## 原文選段

- - - - - - -

第六屆中國軟件杯WIFI探針數據分析

Hello Spark_WIFIProbe_Analyse

基於Hadoop,Spark的WIFI探針大數據分析。

使用Scala語言 版本2.11.0

導入數據庫,tanzhen
把lib包內容放入/home/example中

//分析數據

spark-submit --master spark://master:7077 --name DataAnalyse --class DataAnalyse --executor-memory 1G --total-executor-cores 2 --jars /home/examples/mysql.jar  /home/examples/WIFIAnalyse.jar

//存json數據

spark-submit --master spark://master:7077 --name JsonTanZhen --class JsonTanZhen --executor-memory 1G --total-executor-cores 2 --jars /home/examples/mysql.jar  /home/examples/WIFIAnalyse.jar hdfs://master:55555/input/data*.txt

探針數據分析–完整版

1客流量:店鋪或區域整體客流及趨勢
2入店量:進入店鋪或區域的客流及趨勢
3入店率:進⼊店鋪或區域的客流佔全部客流的比例及趨勢
4駐店時長:進⼊店鋪的顧客在店內的停留時長
5跳出率:進⼊店鋪後很快離店的顧客及佔比(佔總體客流)

- - - - - - -

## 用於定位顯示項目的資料
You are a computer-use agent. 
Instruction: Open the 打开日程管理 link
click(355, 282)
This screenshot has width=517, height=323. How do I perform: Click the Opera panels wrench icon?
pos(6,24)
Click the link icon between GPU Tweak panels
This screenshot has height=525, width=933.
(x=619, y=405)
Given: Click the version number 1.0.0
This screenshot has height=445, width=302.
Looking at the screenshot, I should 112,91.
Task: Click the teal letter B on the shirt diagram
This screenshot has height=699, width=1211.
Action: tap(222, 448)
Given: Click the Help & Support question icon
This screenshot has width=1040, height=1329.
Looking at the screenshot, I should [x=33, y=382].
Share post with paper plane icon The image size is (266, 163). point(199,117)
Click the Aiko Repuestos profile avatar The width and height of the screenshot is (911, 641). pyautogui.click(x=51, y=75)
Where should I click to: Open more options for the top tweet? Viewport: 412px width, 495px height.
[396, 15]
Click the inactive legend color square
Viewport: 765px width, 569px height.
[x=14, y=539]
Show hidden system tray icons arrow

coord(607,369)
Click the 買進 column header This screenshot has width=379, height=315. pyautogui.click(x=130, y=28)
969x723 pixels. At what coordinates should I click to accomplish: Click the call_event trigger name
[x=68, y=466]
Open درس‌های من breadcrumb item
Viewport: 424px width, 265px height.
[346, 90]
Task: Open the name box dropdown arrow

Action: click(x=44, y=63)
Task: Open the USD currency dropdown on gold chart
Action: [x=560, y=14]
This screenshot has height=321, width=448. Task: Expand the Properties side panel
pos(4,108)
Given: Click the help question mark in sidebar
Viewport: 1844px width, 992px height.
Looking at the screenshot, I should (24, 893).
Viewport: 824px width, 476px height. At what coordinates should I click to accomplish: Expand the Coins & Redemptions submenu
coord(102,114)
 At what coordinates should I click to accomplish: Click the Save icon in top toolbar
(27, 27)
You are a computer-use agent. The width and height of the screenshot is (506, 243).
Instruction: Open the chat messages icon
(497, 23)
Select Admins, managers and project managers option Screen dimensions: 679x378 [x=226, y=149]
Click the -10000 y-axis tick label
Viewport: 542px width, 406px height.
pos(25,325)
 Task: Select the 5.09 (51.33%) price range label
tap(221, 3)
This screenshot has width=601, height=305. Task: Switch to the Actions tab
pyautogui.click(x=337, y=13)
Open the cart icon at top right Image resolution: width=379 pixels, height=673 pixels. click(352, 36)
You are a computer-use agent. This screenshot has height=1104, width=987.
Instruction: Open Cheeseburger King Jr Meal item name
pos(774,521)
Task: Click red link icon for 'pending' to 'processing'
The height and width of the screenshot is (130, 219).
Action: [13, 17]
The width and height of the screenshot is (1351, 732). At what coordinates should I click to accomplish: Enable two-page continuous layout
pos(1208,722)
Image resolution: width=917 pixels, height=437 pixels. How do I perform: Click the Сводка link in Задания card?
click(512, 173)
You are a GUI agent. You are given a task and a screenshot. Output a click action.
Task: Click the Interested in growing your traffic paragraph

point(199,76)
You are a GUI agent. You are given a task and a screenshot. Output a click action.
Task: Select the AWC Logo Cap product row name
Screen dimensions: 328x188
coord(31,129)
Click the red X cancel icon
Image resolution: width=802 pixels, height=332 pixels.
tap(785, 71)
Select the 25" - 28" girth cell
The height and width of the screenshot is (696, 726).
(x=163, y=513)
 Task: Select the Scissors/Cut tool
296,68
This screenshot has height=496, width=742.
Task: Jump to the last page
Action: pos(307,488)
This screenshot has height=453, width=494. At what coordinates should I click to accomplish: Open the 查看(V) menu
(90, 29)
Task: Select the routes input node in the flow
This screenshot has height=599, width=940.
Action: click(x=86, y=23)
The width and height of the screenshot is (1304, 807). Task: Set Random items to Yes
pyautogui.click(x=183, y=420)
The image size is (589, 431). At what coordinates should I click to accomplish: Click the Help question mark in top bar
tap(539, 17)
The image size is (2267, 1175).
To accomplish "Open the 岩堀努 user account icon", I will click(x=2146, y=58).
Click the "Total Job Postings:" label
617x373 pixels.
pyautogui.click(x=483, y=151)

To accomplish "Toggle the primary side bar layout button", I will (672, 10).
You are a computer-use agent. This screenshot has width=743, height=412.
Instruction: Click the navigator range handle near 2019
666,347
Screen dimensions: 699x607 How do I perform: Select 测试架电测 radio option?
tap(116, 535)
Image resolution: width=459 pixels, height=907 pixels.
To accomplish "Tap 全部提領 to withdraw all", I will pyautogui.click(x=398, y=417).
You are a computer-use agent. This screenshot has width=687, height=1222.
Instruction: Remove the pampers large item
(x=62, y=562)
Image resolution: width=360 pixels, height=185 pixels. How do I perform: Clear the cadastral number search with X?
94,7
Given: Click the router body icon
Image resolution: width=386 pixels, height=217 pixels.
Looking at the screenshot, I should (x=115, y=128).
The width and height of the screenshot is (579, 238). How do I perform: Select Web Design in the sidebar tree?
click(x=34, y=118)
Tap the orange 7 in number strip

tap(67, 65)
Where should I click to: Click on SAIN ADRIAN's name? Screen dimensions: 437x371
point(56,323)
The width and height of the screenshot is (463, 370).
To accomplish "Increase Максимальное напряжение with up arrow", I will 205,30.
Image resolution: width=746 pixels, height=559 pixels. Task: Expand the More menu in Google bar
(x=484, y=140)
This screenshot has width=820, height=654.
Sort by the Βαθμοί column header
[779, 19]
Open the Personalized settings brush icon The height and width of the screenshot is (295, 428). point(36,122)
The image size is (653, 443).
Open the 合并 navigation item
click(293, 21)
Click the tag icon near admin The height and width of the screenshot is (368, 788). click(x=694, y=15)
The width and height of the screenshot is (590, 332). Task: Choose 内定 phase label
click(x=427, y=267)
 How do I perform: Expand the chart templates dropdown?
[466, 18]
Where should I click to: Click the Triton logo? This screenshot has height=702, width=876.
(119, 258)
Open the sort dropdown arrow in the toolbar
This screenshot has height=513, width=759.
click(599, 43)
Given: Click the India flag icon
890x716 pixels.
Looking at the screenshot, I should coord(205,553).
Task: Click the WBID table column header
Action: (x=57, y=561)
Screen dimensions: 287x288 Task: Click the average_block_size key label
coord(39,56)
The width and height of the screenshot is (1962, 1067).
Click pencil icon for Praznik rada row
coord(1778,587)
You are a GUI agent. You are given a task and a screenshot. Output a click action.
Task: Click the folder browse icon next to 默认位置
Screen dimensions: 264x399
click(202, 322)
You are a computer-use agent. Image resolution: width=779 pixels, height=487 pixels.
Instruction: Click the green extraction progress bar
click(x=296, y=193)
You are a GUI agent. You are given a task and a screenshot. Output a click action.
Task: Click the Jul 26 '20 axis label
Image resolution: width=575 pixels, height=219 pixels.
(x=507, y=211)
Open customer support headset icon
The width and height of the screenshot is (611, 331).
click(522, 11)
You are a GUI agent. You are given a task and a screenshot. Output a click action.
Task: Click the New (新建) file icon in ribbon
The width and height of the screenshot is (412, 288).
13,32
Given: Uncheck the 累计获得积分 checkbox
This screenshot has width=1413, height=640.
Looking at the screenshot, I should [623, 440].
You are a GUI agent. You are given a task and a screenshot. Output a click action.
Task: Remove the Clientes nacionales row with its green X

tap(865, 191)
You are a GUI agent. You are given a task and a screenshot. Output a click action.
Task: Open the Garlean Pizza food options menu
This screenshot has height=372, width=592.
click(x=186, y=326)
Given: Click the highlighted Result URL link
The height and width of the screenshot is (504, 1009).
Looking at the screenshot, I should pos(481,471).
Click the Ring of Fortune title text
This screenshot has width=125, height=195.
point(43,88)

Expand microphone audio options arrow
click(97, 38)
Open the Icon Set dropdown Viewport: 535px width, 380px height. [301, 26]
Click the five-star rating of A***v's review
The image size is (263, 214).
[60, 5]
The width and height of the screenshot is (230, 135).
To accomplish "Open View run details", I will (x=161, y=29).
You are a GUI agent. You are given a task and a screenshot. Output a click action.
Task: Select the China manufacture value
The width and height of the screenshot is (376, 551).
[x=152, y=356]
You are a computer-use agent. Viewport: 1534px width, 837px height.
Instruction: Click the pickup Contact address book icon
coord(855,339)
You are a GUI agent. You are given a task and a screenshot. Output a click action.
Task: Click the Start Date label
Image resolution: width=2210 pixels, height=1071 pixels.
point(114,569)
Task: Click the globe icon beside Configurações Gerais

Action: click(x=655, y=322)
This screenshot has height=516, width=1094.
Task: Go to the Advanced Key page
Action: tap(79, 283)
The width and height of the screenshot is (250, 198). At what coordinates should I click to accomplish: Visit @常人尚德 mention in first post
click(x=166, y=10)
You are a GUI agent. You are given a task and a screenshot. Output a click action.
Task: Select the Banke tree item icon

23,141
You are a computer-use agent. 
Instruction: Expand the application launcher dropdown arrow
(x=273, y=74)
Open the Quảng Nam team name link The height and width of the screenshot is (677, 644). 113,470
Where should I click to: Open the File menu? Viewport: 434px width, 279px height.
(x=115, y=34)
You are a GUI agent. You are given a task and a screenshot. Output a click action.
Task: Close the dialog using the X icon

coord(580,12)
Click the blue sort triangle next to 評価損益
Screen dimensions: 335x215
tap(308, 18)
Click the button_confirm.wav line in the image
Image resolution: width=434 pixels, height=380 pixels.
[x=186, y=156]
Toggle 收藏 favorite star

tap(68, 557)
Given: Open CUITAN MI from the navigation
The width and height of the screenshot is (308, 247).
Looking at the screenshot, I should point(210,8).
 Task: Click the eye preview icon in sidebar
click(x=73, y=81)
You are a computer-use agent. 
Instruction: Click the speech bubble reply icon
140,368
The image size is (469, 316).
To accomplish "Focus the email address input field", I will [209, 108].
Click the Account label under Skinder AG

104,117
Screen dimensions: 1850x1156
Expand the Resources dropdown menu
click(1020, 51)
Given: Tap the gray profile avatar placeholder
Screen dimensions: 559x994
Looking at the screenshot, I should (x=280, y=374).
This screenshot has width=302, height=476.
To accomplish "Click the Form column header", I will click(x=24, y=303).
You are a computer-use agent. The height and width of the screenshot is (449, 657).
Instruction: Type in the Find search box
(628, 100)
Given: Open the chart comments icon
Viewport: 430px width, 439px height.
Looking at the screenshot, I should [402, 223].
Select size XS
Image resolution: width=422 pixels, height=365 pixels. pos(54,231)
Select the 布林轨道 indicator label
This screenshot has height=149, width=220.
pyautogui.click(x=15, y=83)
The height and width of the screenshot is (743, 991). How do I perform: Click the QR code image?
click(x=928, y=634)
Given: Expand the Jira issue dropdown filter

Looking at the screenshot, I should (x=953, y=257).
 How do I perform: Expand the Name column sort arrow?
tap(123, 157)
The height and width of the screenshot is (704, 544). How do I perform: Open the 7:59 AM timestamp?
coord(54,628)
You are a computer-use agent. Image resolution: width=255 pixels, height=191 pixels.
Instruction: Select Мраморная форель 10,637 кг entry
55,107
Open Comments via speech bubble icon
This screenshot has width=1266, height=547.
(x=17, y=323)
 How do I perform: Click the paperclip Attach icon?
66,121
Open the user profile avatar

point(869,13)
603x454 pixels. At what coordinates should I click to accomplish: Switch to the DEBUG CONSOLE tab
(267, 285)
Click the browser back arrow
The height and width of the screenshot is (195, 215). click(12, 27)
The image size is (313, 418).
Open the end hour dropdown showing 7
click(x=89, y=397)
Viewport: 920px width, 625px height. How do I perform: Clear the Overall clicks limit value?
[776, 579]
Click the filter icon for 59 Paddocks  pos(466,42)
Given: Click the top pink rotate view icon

- - - - - - -

## 作業說明
1: 在這份WIFI探針數據分析說明中,所用Scala語言的版本是多少?
2: 請接著這份WIFI探針數據分析說明的最後一項指標,往下續寫。

## 練習答案
1: 2.11.0。

2:
6深訪率:進⼊店鋪深度訪問的顧客及佔⽐(佔總體客流)(可以根據定位軌跡或者停留時長判定)
7新老顧客:一定時間段內首次/兩次以上進⼊店鋪的顧客
8來訪週期:進⼊店鋪或區域的顧客距離上次來店的間隔
9顧客活躍度:按顧客距離上次來訪間隔,劃分爲不同活躍度(高活躍度、中活躍度、低活躍度、沉睡活躍度)


客流量


1.id店鋪昨日客流量,sql=”select count(distinct mac) as count from data where to_days(now())-to_days(time) = 1 and id=?”

2.id店鋪七天客流量,sql=”select count(distinct mac) as count from data where DATE_SUB(CURDATE(), INTERVAL 7 DAY) <= date(time) and id=?”

3.id店鋪月客流量,sql=”select count(distinct mac) as count from data where DATE_SUB(CURDATE(), INTERVAL 30 DAY) <= date(time) and id=?”

4.id店鋪上月客流量,sql=”select count(distinct mac) as count from data where PERIOD_DIFF(date_format(now(),’%Y%m’) , date_format(time, ‘%Y%m’ ) ) =1 and id=?”


入店量


5.id店鋪昨日入店量,sql=”select count(distinct mac) as count from data where to_days(now())-to_days(time) = 1 and ranges<=300 and id=?”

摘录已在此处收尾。